Summary
emphasizing that stenographic reporter’s backup audio recording of proceedings is not part of official reporter’s record
Summary of this case from In re DaughertyOpinion
No. PD–1149–12.
2013-02-27
On Appellant's Petition for Discretionary Review from the Third Court of Appeals, Llano County; Guilford L. Jones, Judge. Thomas Hollowell, Cuero, TX, for Appellant. Sam Oatman, District Attorney Llano County, Llano, TX, Lisa C. McMinn, State's Attorney, Austin, TX, for State.
On Appellant's Petition for Discretionary Review from the Third Court of Appeals, Llano County; Guilford L. Jones, Judge.
Thomas Hollowell, Cuero, TX, for Appellant. Sam Oatman, District Attorney Llano County, Llano, TX, Lisa C. McMinn, State's Attorney, Austin, TX, for State.
JOHNSON, J., filed a statement concurring in the Court's refusal to review appellant's petition for discretionary review, in which HERVEY and COCHRAN, JJ., joined.
I agree with the Court's decision to refuse to review appellant's petition for discretionary review on the merits. I write to clarify the status of electronic recordings as admissible evidence.
Under an older version of Rule of Appellate Procedure 11, stenographic court reporters were required when memorializing court proceedings. On January 21, 1986, this Court, in an effort “to determine if significant reductions can be made in the time required for appellate procedures and in the cost thereof,” began “a pilot project to study the use of an electronic recording system, to commence as soon as practicable after January 2, 1986 and to continue until further orders of this Court.” In that order, the Court allowed the district courts of Dallas County to proceed without a stenographic record in criminal matters, provided that the parties stipulated, in writing, to an electronic record in both the trial court and on appeal. Similar orders were entered for Brazos County on October 9, 1989, and for Montgomery County on December 10, 1990.
The pilot project was apparently a success; the two high courts added “and Court Recorders” to the rule that sets out the duties of court reporters, now Rule 13, effective September 1, 1997. In the years since the new Rule 13 went into effect, this Court has been asked by a number of counties to grant authority for electronic recording of court proceedings, and we have done so. However, we recognize that such a request is not necessary, as whatever authority we may grant for electronic recording is already granted to all counties pursuant to the Rules of Appellate Procedure. All district courts may use court reporters or court recorders, at the discretion of the district judge, to memorialize court proceedings, and such recordings may be used by an appellate court during its review as long as the recording conforms to the dictates of Rule 13.

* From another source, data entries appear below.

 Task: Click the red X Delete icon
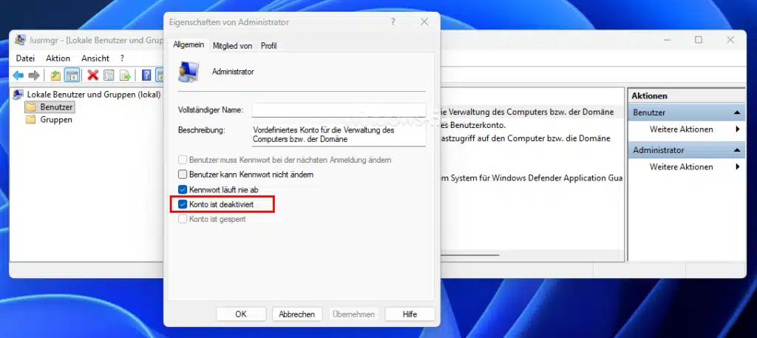[x=92, y=75]
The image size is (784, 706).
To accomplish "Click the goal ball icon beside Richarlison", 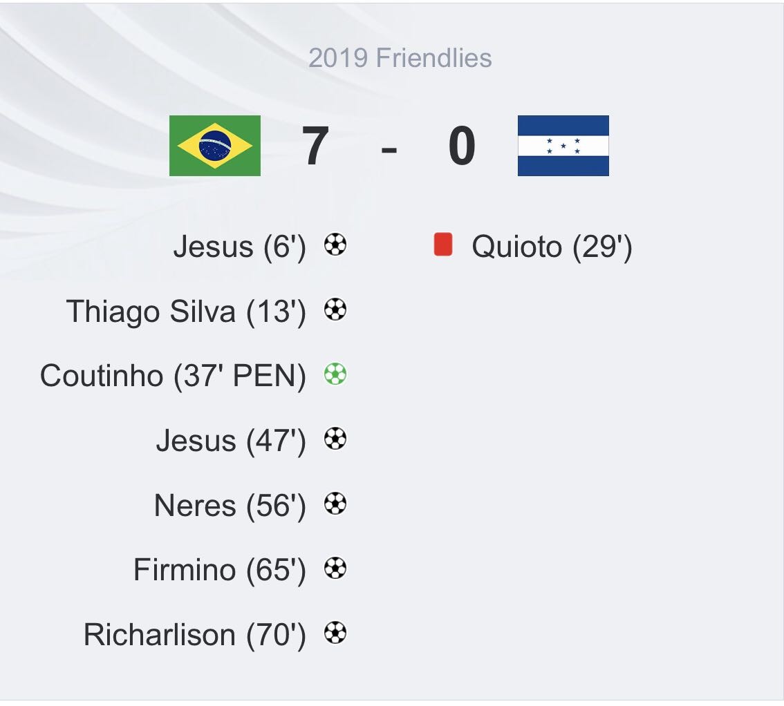I will [335, 633].
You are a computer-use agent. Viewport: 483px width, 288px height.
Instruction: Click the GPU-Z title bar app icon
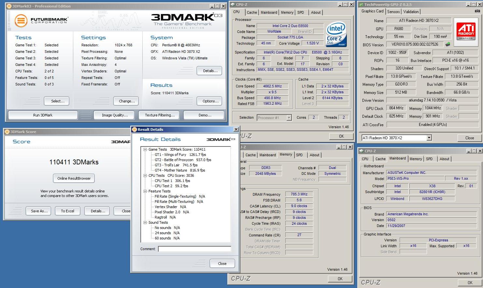tap(361, 5)
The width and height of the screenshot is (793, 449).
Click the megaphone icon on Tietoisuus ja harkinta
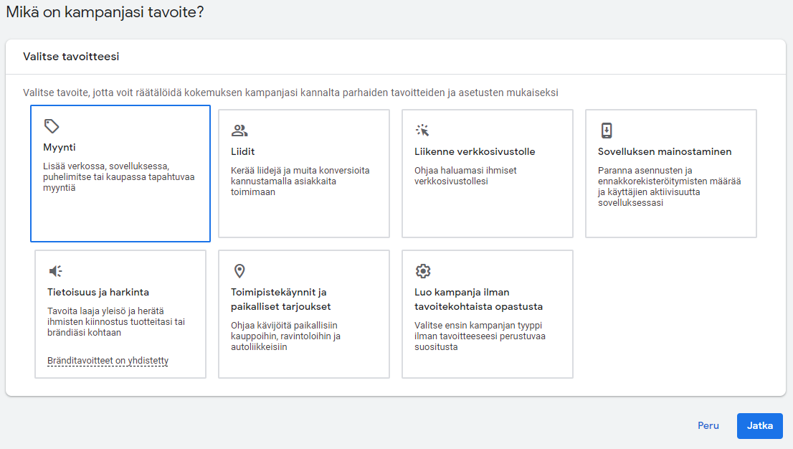[55, 270]
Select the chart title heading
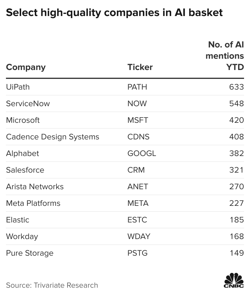The height and width of the screenshot is (296, 250). [x=114, y=13]
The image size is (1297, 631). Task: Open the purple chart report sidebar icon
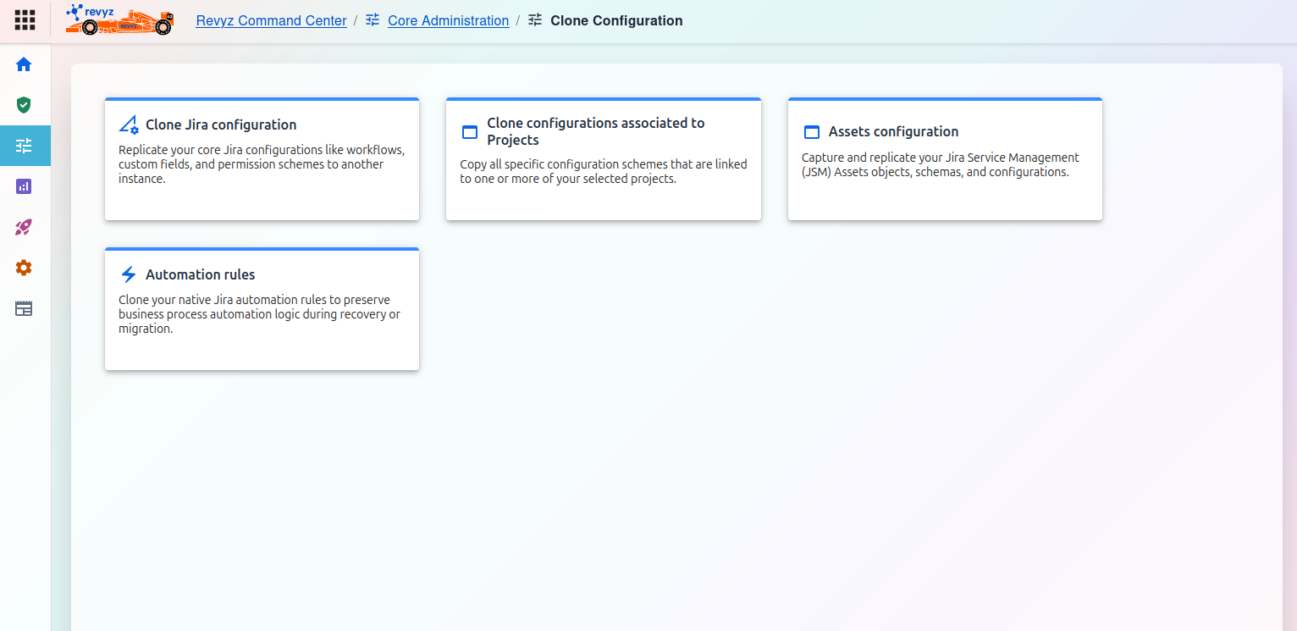tap(24, 186)
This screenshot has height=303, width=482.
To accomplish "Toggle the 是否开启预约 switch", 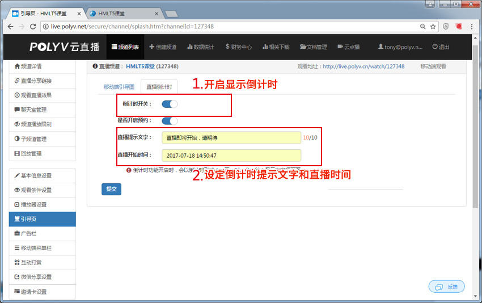I will point(170,120).
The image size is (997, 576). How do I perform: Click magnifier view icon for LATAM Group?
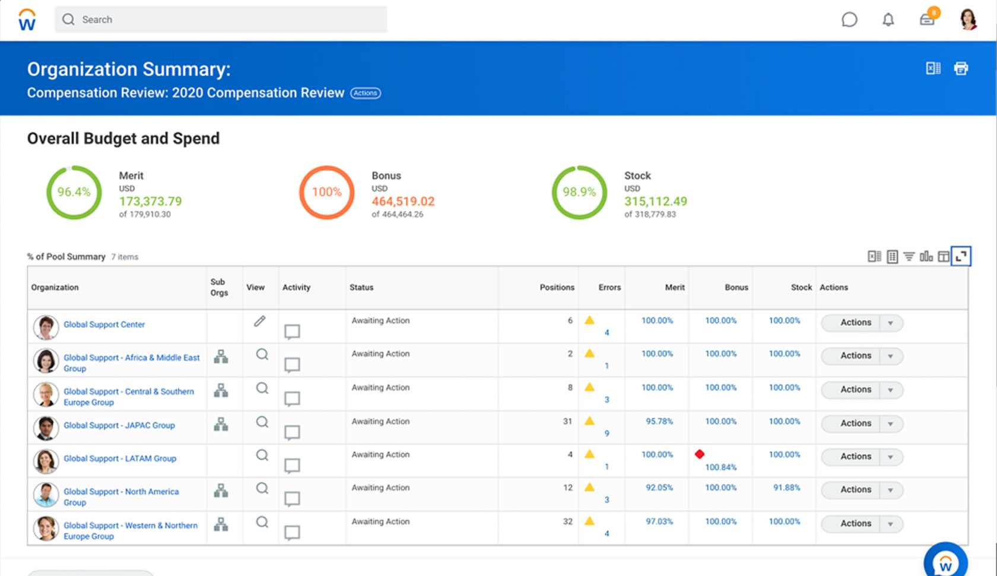point(262,455)
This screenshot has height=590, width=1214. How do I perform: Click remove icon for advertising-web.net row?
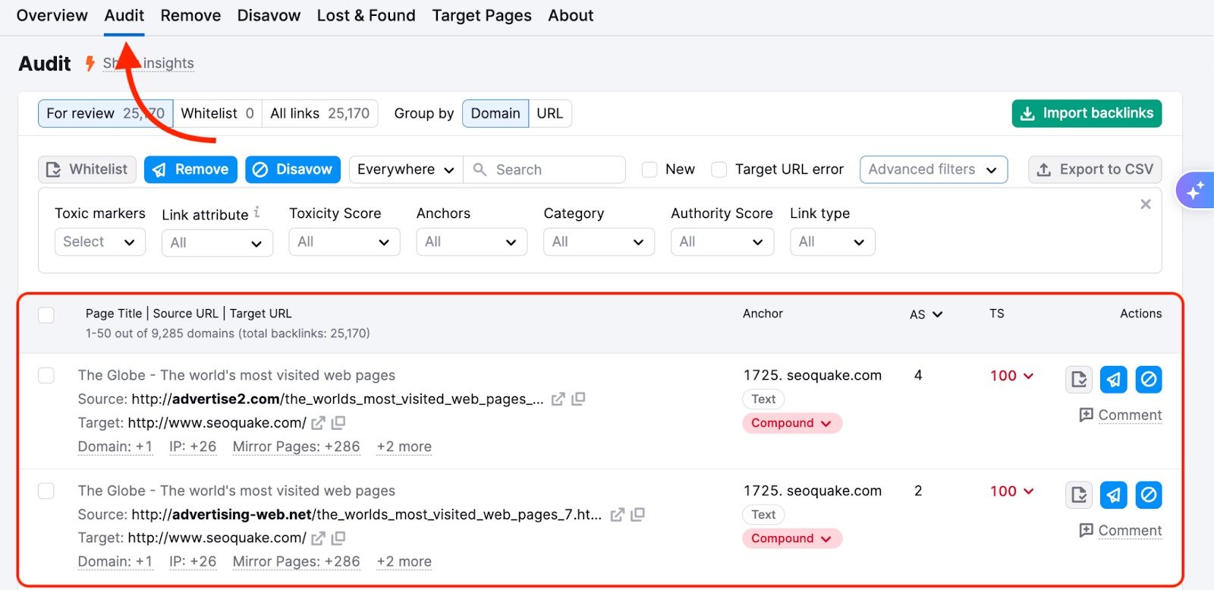(x=1113, y=495)

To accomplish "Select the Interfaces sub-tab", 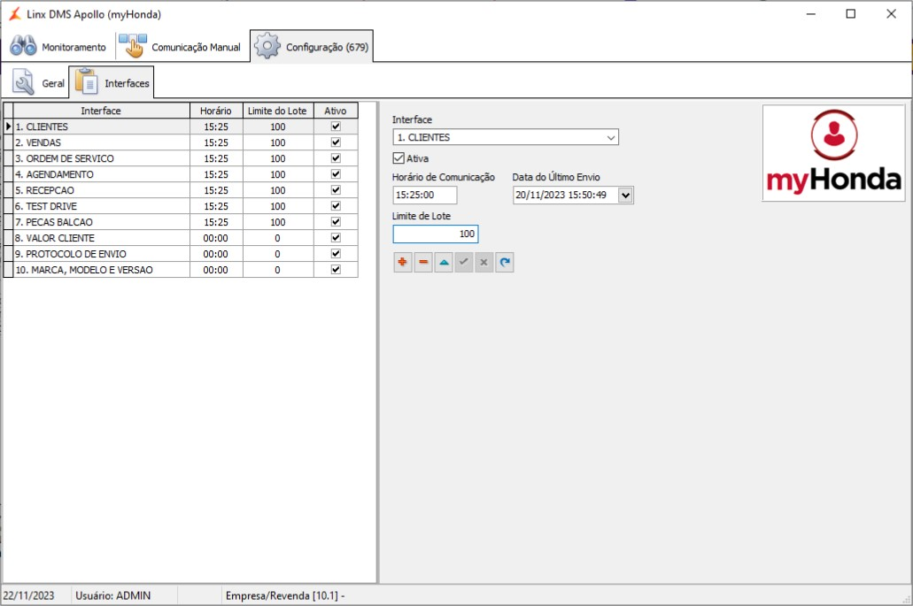I will click(x=112, y=83).
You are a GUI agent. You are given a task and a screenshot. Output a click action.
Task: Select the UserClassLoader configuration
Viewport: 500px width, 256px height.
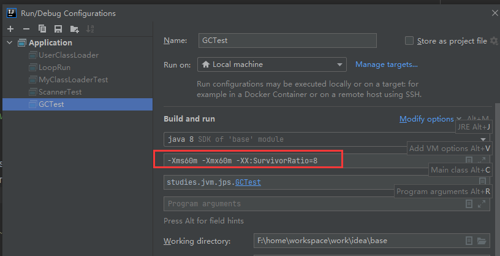[x=68, y=55]
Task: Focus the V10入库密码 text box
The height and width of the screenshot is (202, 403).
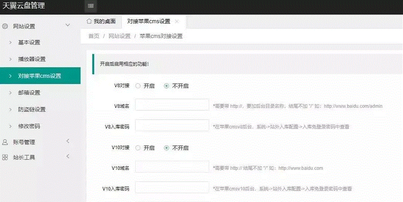Action: click(172, 188)
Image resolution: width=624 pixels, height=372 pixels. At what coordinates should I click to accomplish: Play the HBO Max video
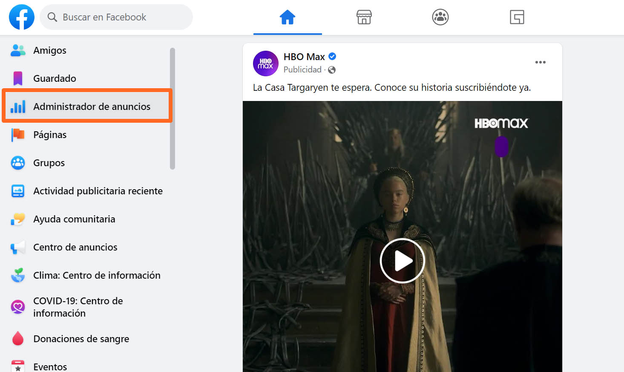click(x=402, y=260)
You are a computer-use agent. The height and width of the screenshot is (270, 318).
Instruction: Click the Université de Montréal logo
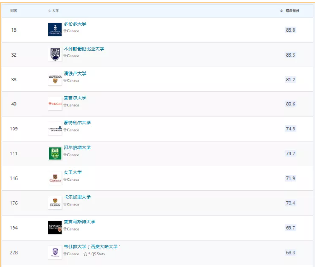(x=55, y=128)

That said, Rule 13 does not apply to the facts of this case. The record created by either a stenographic reporter or an electronic court recorder memorializes the testimony and other evidence presented at trial. It is part of the record on appeal. The electronic recording sought in this case is not the stenographic official record that was made, but the reporter's backup audio recording of the proceedings, which is not a part of the official reporter's record and thus is not a part of the appellate record. The court of appeals properly refused to review the backup recording, even if for a reason that no longer applies.